In "Venus," O'Toole plays Maurice, a famous stage and screen actor pushing 90, who's struggling mightily to prevent his days from slipping into the routine loneliness of old age. He's on friendly terms with his wife (Vanessa Redgrave, who has a couple of wonderful moments in this film), who he walked out on years ago, but never sees his children, who haven't forgiven their father for deserting them. The time he doesn't spend at doctors' offices or willing himself to get out of bed every morning he spends with his cantankerous best friend, a fellow actor, reminiscing about their best roles.
When the friend takes in his niece's sullen daughter as a live-in assistant, O'Toole immediately finds himself in love with her, or at least in love with the idea of her, and the two strike up an awkward, and at times most uncomfortable relationship of sorts.

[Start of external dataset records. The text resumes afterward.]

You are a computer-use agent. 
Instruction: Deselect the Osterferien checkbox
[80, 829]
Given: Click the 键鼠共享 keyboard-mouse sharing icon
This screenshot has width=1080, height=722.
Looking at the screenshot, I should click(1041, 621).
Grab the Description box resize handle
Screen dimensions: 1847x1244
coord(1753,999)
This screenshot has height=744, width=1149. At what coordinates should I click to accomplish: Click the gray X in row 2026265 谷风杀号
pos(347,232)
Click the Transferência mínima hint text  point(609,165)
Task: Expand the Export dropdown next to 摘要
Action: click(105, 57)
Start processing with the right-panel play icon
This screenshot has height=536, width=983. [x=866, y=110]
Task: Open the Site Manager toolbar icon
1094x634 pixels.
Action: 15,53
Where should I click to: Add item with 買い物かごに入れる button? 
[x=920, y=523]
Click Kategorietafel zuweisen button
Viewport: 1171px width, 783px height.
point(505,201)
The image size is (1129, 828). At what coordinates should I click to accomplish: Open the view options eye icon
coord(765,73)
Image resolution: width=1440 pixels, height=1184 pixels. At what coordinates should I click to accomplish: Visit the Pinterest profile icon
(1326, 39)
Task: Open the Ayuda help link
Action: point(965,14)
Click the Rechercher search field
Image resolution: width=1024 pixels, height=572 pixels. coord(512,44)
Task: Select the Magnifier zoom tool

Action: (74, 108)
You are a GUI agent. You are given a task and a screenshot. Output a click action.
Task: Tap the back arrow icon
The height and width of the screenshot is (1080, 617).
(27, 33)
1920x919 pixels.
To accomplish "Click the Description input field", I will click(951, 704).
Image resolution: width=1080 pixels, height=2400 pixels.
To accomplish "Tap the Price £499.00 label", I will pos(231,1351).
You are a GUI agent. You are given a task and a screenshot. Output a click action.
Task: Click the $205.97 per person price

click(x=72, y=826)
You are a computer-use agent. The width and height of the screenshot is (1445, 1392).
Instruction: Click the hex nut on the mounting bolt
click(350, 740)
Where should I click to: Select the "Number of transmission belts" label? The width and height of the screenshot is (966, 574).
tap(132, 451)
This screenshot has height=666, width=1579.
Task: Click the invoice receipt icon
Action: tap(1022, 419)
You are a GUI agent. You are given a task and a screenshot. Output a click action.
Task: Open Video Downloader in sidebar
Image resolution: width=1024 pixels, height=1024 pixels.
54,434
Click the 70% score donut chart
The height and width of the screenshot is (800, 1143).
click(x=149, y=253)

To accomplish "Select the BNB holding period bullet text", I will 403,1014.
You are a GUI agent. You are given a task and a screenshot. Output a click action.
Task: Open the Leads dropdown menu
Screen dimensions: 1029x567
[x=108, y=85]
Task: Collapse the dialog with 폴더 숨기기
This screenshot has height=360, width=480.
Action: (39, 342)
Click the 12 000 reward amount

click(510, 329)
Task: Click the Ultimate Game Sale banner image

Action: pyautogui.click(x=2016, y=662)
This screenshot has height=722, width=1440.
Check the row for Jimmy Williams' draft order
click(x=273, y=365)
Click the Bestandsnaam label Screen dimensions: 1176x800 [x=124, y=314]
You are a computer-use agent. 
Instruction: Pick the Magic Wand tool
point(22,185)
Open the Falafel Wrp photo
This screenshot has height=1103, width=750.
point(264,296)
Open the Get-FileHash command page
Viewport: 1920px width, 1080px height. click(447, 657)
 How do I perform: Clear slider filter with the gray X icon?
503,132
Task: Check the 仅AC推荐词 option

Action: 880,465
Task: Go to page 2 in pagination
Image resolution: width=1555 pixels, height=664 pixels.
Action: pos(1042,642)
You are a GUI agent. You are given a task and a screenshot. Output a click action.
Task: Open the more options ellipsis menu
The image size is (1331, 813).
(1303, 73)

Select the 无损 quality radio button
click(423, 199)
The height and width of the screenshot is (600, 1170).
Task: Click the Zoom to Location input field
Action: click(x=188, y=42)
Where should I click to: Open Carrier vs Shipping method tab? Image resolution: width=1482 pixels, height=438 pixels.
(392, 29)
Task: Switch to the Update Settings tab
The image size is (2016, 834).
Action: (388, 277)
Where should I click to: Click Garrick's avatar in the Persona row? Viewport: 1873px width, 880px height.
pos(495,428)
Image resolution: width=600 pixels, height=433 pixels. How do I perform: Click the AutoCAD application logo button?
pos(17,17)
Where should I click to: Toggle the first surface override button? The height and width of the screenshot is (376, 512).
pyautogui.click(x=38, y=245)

What distinguishes "Venus" from other stories like it is the nature of the central relationship. This is no sweet, chaste friendship a la "Lost in Translation." For one, the age difference here is much greater. But beyond that, the relationship between Maurice and his Venus is distinctly sexual. It's clear that Maurice would go as far as Venus will allow, which isn't far, but is far enough to have made me squirm a bit in my seat at moments. For her part, Venus uses her beauty, and her knowledge of Maurice's desire for her, to her advantage, receiving gifts in return for her "favors." The film establishes both Maurice and Venus as somewhat unsympathetic characters, which prevents the film from becoming too maudlin. But there's also a great reserve of kindness in both of them, and each enables that to come out in the other. In the end, each of these characters is a bit better off for having known the other.
"Venus" is slow moving, and it's not a profound film. But it is refreshingly free of pretense, and it provides one with the chance to see Peter O'Toole, one of my favorite actors, showing the world that he's still got it after all these years.